Add support for more accents in mathtext #23189

oscargus · 2022-06-02T10:11:49Z

PR Summary

Add support for \check #7738 and the brief forms in https://en.wikibooks.org/wiki/LaTeX/Special_Characters (double acute is new, the others just use the standard single-letter names).

In addition, replaces a character + combining accent with a single character once available as mentioned in #4561 (comment) This means that e.g. \" i now works and is properly replaced with ï.

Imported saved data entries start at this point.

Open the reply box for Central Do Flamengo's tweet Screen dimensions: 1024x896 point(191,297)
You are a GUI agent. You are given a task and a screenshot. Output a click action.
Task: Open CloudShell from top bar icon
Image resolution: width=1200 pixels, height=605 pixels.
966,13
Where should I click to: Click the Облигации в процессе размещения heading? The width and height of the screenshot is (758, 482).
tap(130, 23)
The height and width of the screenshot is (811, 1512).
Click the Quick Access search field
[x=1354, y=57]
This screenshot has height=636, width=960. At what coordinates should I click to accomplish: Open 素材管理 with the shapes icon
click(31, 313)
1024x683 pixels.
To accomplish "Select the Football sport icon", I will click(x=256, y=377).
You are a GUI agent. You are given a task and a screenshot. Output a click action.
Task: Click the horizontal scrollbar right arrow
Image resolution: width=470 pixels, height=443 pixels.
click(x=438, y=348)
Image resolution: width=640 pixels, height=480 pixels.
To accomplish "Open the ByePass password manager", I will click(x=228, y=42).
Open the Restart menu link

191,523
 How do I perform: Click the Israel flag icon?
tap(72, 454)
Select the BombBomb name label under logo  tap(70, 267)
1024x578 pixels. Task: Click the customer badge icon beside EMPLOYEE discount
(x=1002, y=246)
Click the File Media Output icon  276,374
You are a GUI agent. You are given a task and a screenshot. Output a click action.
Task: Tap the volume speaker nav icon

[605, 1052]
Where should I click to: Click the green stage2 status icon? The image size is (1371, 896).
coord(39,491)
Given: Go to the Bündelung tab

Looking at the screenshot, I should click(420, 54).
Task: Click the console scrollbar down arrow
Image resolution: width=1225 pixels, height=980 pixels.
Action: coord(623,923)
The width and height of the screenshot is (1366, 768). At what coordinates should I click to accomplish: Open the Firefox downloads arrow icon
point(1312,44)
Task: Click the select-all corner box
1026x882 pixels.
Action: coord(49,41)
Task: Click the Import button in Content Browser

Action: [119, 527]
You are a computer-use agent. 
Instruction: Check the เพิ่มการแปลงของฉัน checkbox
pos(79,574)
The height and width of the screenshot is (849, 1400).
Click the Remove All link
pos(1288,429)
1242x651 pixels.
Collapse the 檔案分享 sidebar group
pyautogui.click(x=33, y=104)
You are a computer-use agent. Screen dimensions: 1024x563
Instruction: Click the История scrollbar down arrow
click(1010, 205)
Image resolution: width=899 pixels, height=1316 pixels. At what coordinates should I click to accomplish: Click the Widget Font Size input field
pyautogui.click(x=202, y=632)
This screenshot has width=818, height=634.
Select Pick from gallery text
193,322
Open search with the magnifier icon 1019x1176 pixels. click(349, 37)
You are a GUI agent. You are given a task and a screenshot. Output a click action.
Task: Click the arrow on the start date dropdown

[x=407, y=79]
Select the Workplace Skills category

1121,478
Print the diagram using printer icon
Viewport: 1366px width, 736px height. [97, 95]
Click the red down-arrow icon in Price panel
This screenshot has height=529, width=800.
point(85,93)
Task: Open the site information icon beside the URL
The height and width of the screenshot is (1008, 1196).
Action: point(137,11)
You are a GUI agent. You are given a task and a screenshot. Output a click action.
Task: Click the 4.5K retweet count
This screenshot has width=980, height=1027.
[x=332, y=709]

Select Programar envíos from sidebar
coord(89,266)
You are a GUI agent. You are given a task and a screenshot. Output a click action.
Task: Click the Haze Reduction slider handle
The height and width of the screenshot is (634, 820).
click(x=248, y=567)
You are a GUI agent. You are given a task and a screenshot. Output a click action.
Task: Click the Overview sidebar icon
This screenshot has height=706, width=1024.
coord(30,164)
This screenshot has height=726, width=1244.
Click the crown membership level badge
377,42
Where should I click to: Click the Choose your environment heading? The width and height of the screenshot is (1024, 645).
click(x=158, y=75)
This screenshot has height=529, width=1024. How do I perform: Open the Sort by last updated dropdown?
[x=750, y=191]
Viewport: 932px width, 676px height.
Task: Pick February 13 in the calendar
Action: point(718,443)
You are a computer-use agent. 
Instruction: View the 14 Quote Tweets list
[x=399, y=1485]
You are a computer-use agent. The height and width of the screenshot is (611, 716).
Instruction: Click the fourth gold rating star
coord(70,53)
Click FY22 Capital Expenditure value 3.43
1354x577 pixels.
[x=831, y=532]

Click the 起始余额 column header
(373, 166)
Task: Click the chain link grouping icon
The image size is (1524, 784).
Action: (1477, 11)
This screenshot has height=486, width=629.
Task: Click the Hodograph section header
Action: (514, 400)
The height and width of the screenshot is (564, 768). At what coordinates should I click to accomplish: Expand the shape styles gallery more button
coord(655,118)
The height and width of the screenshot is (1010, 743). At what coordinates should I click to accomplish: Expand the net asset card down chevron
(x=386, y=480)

Check how this works with cmr10
Currently it is not checking if the combined single character exists in the font, no idea how to do that efficiently (maybe add an kwarg and/or rcparam so that this can be turned off)?
Add tests
Add release note

PR Checklist

Tests and Styling

Has pytest style unit tests (and pytest passes).
Is Flake 8 compliant (install flake8-docstrings and run flake8 --docstring-convention=all).

Documentation

New features are documented, with examples if plot related.
New features have an entry in doc/users/next_whats_new/ (follow instructions in README.rst there).
API changes documented in doc/api/next_api_changes/ (follow instructions in README.rst there).
Documentation is sphinx and numpydoc compliant (the docs should build without error).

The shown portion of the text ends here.